People can have CLL involved in their spleen, so we’re going to talk about that. Danise is very familiar with that. Think of your spleen as a big lymph node. It is a bulky organ. And so, if people have a very enlarged spleen; it can be involved in their livers as well. As I said, these cells circulate everywhere. If those organs become plump and big, you feel like you’re pregnant. You feel like it’s occupying space. People can be uncomfortable or they can lose weight because they get full quicker because their abdomen is filled with big and plump organs. That might be another reason, we consider those folks to fit in the bulky category. That would be another reason to treat—big, bulky lymph nodes, or organ disease, or poor blood counts.
There are, I like to say, three major flavors of patients with CLL. There are some people who don’t have big lymph nodes. They need to start treatment because their blood counts become poor. There are some people who really only have lymph node, or organ, big spleen, big liver; their blood counts are fine. Those are, again, the small lymphocytic lymphoma patients. That’s the only reason for their treatment. And there are some people who have both. As their disease progresses, their lymph nodes grow and their good counts start getting poor. They really need treatment for both reasons. Those are the big flavors. Danise, what were the indications for you when you first were told you need treatment?
Danise Hoover: Well, my white count was very high, and my spleen was very big. I had no other lymph nodes involved. You couldn’t feel any other lymph nodes. It was just my spleen that was quite large and that’s when they decided to treat.
Nicole Lamanna, M.D.: Were you symptomatic at all from the big spleen, or you just kind of knew that it was there? Or did you notice that you weren’t eating as much?
Danise Hoover: I wasn’t eating as much. I lost five pounds without trying, which is kind of unheard of for me. And I couldn’t sleep on my stomach. It was like being pregnant again.
Nicole Lamanna, M.D.: Yes. So that absolutely is one indication for treatment, right?
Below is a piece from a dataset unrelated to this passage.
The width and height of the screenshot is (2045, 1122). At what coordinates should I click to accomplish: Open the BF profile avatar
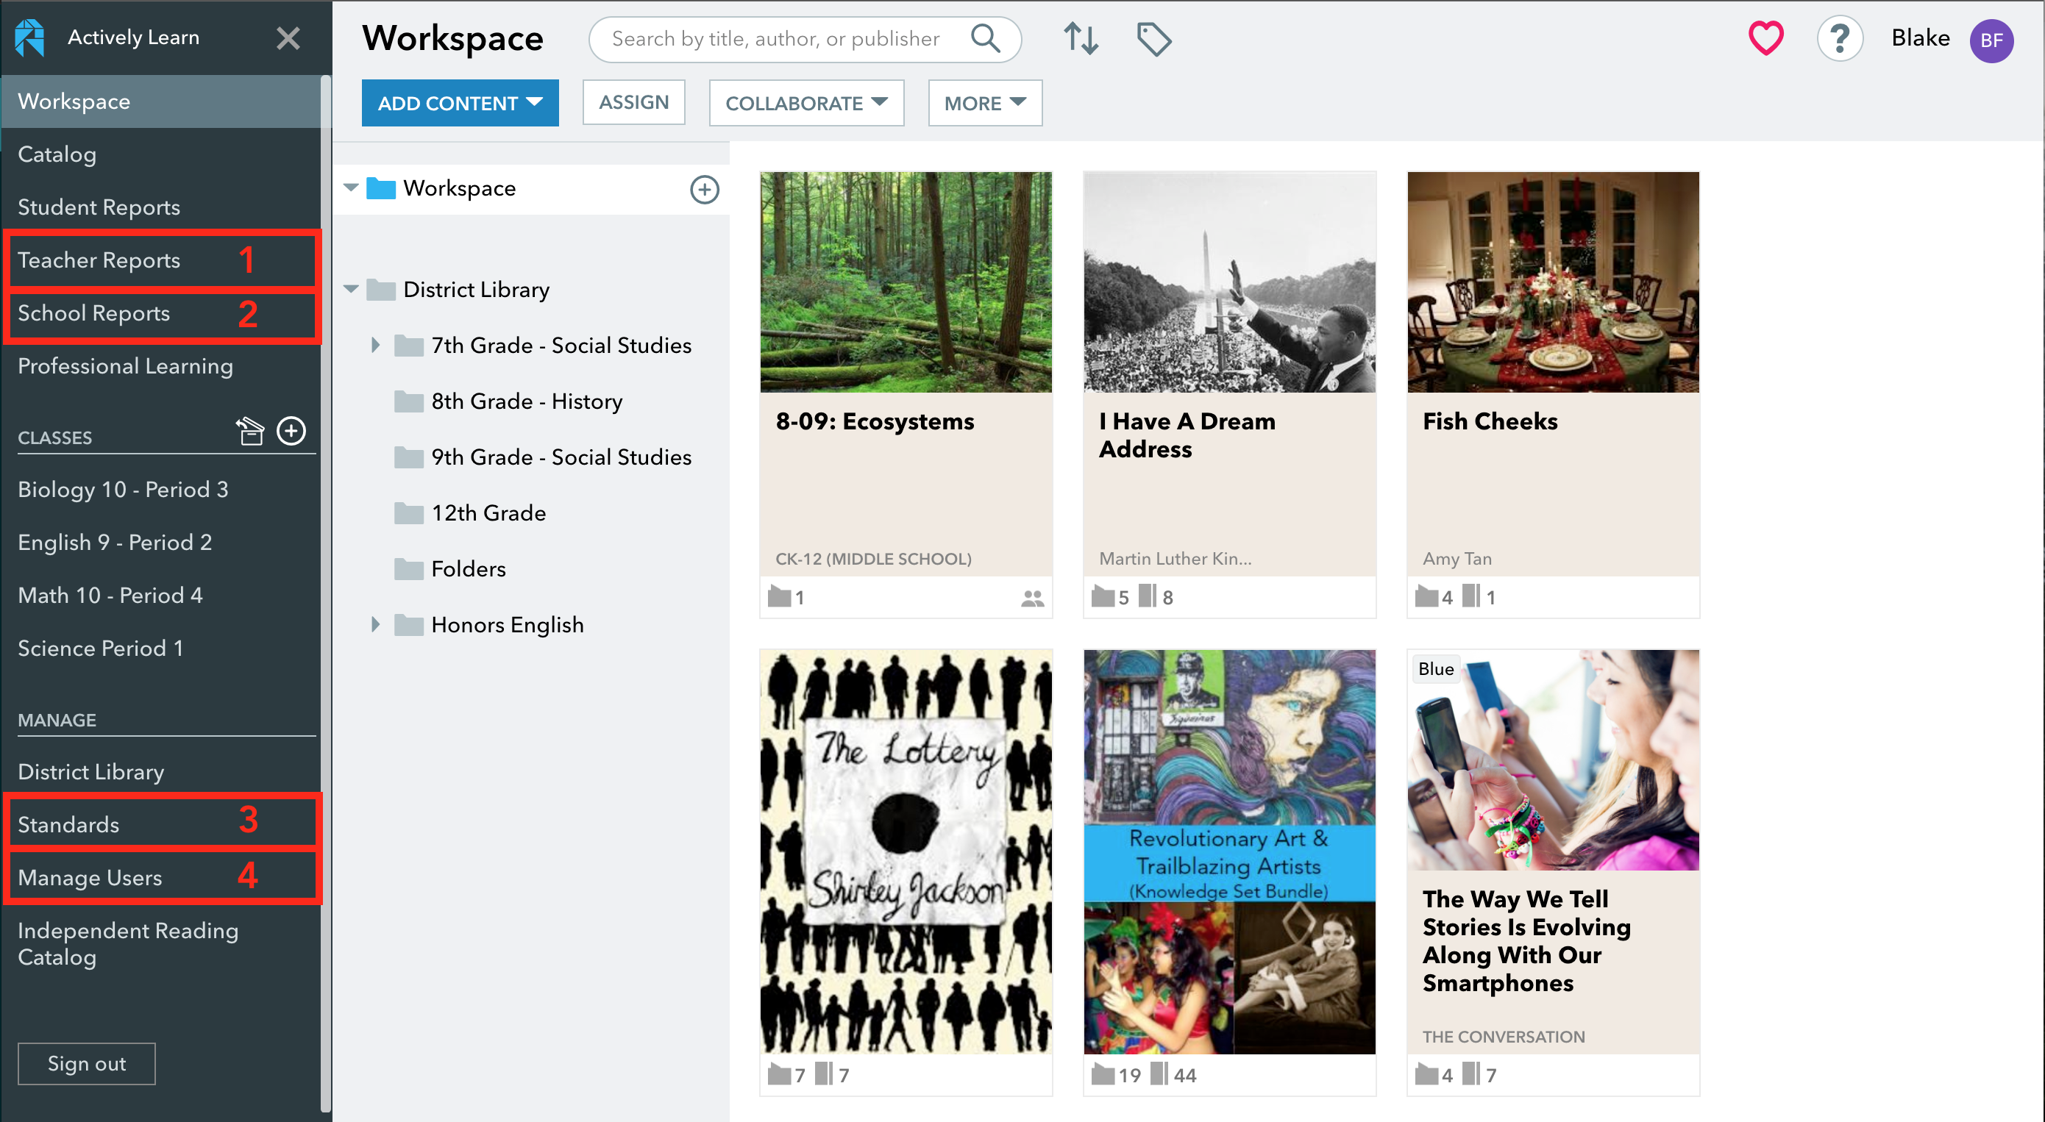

In Danise’s case, her white cell count was going up, but she also had big, bulky disease. In this case, it was her spleen and she was starting to get symptomatic from that. Now, could she have gone on longer? Sure.
Danise Hoover: Sure.
Nicole Lamanna, M.D.: But eventually, when patients get more symptomatic, it gets more difficult for them. And certainly, they may be at risk for having more issues when they start any type of therapy because they’re already not feeling so good. So the doctors try to intervene before somebody gets too symptomatic from their disease, so that we can sort of correct that for them. Then the treatment will be less difficult.